25 June 2008

CALL FOR EXPRESSIONS OF INTEREST - Workshop with Prof David Eng - ANU House, Melbourne (11-12 Dec 2008) Deadline: 1 August

WORKSHOP with Prof. DAVID ENG (U of Pennsylvania, USA)
11-12 December 2008; ANU House, 52 Collins St, Melbourne

This event is primarily a workshop for Early Career Researchers (ECRs – postgraduates and postdoctoral) that focuses on intellectual mentoring and affording ECRs international engagement with their work.

INVITED KEYNOTE: Professor David Eng, U of Pennsylvania, USA

David L. Eng is Professor of English and Comparative Literature and also a core faculty member in the Asian American Studies Program. He received his Ph.D. in comparative literature from the University of California at Berkeley and his B.A. in English from Columbia University. His areas of specialization include Asian American studies, Asian diaspora, psychoanalysis, critical race theory, queer studies, and visual culture. He is author of The Feeling of Kinship: Queer Liberalism and the Racialization of Intimacy (Duke, forthcoming) and Racial Castration: Managing Masculinity in Asian America (Duke, 2001). In addition, he is co-editor with David Kazanjian of Loss: The Politics of Mourning (California, 2003), with Alice Y. Hom of Q & A: Queer in Asian America (Temple, 1998), and with Judith Halberstam and Jose Muñoz of a special issue of the journal Social Text (2005), "What's Queer about Queer Studies Now?". He is currently at work on two new projects, a study of neoliberalism and desire in Chinese cinema and an analysis of political and psychic reparation.

§ **EXERCISE DIRECTIONS**:
Extend the workshop announcement above, picking up after its final sentence about the keynote speaker's current projects.

§ **RECORDS SUPPLIED**:
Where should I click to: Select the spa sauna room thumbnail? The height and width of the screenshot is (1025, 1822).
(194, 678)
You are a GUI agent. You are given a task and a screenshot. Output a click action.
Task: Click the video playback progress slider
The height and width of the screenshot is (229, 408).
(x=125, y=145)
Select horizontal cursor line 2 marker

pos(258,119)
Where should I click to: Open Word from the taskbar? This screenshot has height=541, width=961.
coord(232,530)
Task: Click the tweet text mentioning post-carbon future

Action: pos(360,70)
---
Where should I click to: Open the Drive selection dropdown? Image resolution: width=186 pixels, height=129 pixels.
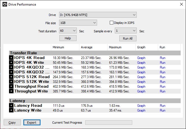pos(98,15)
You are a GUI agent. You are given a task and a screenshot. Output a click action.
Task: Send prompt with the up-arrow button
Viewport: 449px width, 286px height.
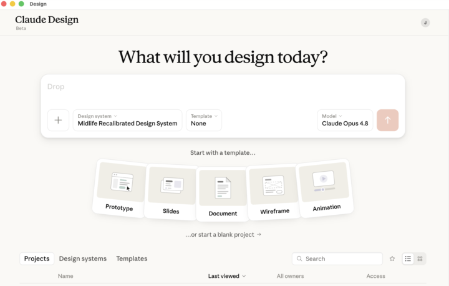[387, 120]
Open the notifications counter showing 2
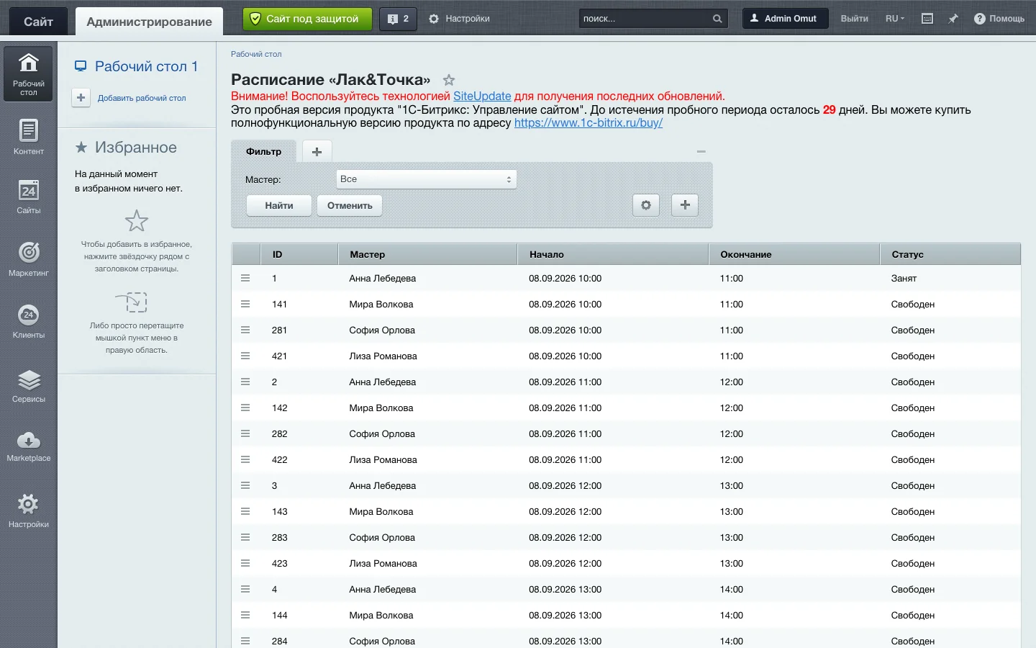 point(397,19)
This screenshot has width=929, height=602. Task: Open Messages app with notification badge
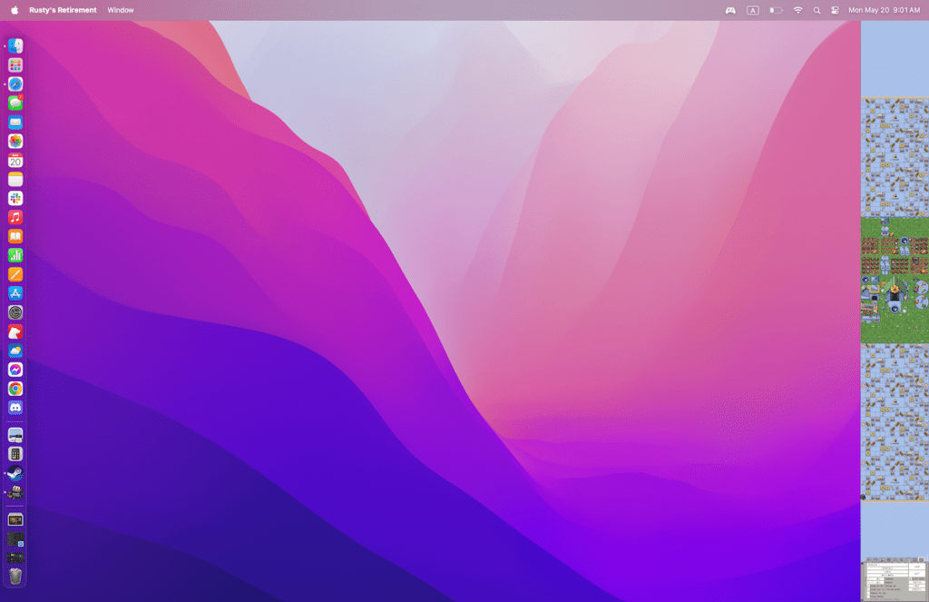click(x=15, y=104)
* * *
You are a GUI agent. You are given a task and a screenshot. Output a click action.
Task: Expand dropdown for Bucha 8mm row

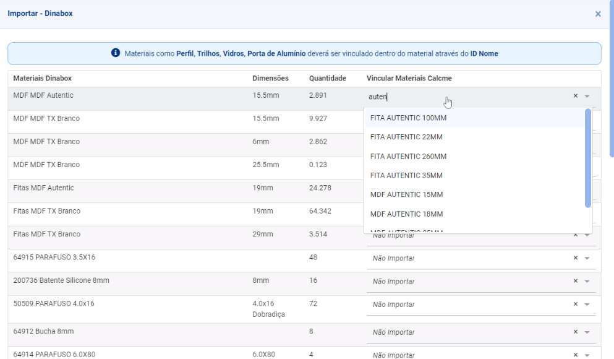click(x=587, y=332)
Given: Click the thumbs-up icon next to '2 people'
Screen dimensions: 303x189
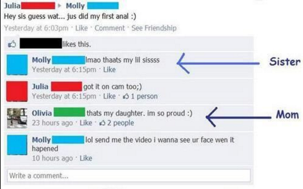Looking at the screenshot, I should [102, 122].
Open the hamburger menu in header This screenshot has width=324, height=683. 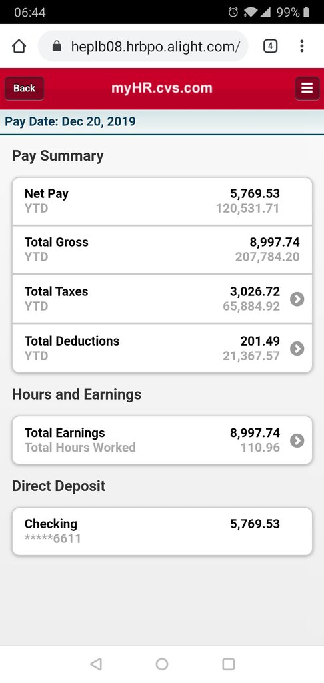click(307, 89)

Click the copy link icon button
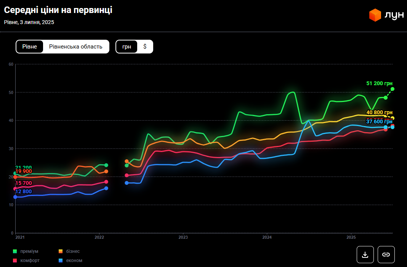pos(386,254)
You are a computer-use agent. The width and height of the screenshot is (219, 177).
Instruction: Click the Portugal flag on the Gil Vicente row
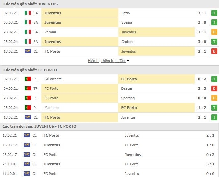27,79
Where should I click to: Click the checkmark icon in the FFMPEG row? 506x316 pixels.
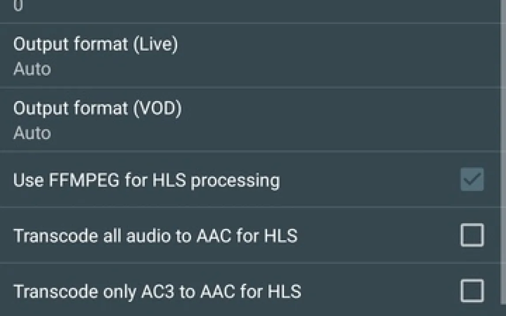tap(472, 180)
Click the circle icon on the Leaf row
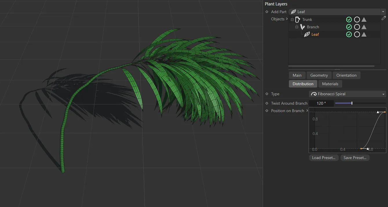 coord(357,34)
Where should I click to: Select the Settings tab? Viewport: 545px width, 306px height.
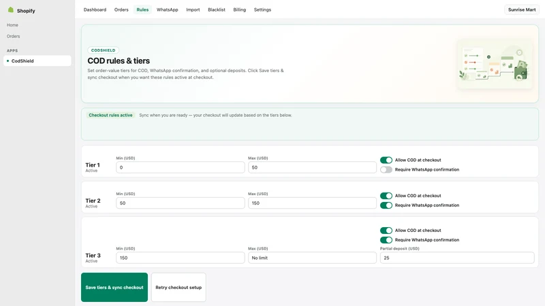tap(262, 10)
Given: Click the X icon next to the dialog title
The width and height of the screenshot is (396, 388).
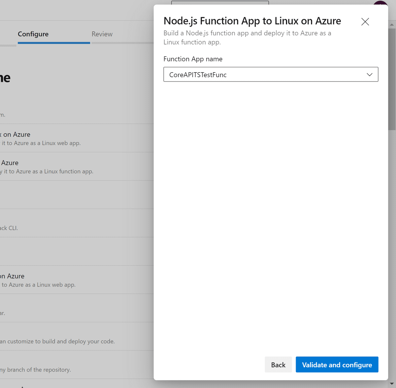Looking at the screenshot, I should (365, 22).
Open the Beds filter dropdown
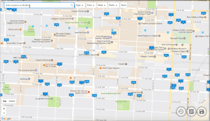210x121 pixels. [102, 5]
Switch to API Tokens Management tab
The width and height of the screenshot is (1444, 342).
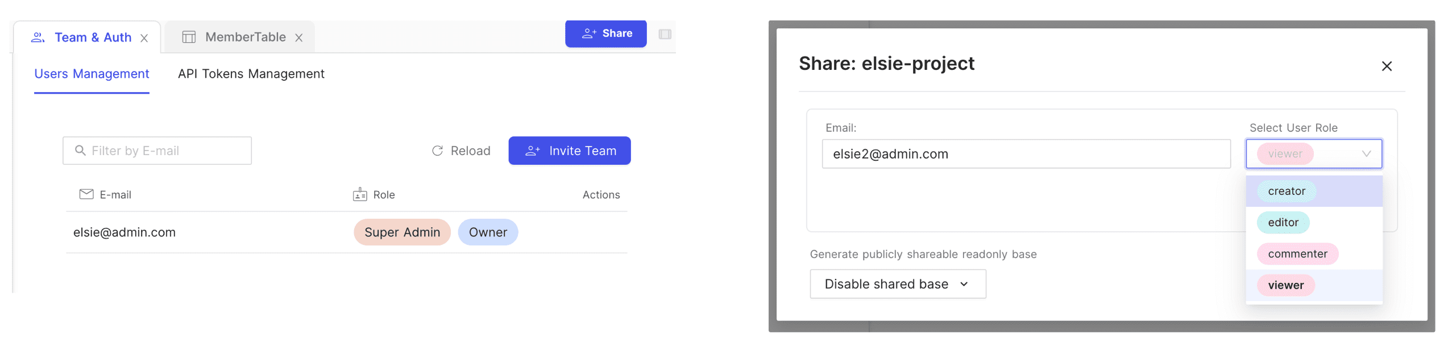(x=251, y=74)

§ **OUTPUT**:
WORKSHOP PLACES are necessarily LIMITED and capped at 10-12 participants. Please submit your Expression of Interest (EOI) form by 1 AUGUST 2008. There are a limited number of bursaries to assist ECRs in travelling to the workshop. These bursaries are competitive and cover airfares/accommodation up to the value of $500.

>> For full EOI guidelines and workshop application form, please contact Dr Tseen Khoo, Monash University.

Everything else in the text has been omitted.